Intravitreal dexamethasone has proved effective in the treatment of CME of multiple etiologies. Corticosteroids have a stabilizing effect on vascular permeability and reduce inflammatory reactions, which are both involved in CME secondary to taxanes.

To the best of our knowledge, this is the first published case of paclitaxel-associated macular edema treated with dexamethasone intravitreal implant. In our case, the patient's changes were similar to those of Matsuoka, presenting only an initial improvement of macular central thickness but persistence of CME. It seems ocular steroids can help reduce CME but fail in its complete resolution.
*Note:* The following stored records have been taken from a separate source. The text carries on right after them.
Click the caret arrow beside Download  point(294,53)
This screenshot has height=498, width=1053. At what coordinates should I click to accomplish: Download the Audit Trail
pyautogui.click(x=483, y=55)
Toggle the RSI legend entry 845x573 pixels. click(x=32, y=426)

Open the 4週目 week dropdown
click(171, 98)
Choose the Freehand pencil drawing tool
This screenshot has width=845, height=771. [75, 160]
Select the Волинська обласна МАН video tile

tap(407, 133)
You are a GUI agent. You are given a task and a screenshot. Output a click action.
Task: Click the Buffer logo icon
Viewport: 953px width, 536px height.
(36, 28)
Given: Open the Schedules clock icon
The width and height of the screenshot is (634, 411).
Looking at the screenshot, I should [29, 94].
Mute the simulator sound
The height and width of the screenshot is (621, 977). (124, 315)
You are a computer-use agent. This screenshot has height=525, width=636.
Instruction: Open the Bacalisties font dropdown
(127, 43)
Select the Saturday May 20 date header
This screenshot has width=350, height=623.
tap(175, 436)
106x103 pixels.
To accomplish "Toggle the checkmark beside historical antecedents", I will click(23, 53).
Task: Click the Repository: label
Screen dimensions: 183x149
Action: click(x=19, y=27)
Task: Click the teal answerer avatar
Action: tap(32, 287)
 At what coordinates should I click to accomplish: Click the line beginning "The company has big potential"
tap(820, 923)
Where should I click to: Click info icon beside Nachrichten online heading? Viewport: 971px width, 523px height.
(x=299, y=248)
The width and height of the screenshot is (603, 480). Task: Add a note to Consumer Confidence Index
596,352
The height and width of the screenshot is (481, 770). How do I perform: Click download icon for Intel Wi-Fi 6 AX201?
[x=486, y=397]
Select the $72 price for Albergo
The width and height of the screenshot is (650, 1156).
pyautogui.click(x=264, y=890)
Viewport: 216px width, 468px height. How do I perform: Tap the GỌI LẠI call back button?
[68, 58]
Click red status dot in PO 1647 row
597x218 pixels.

Because nabpaclitaxel was discontinued shortly after the intravitreal implant and the latter has been shown to continue its effect a few months, the resolution of the CME could be a result of both actions. However, the dexamethasone implant seems a possible approach in those patients where nab-paclitaxel is strongly advised.

Conclusions

Cessation of nab-paclitaxel could lead to resolution of CME more than intravitreal dexamethasone, although it appears that the implant had some effect. Therefore, it seems to be an option in patients where the nab-paclitaxel cannot be suspended. Since nab-paclitaxel has been recently approved for treating more types of malignancies, the number of the patients with this CME is expected to increase in the near future. Although further research is required, this case report is a promising treatment strategy and outcome for this rare nonresolving nabpaclitaxel side effect.

Acknowledgements and disclosures

Patient consent

The patient consented to publication of the case orally. This report does not contain any personal information that could lead to the identification of the patient.

Funding

No funding or grant support.

Authorship

All authors attest that they meet the current ICMJE criteria for authorship.

Declaration of competing interest

The authors have no financial disclosures.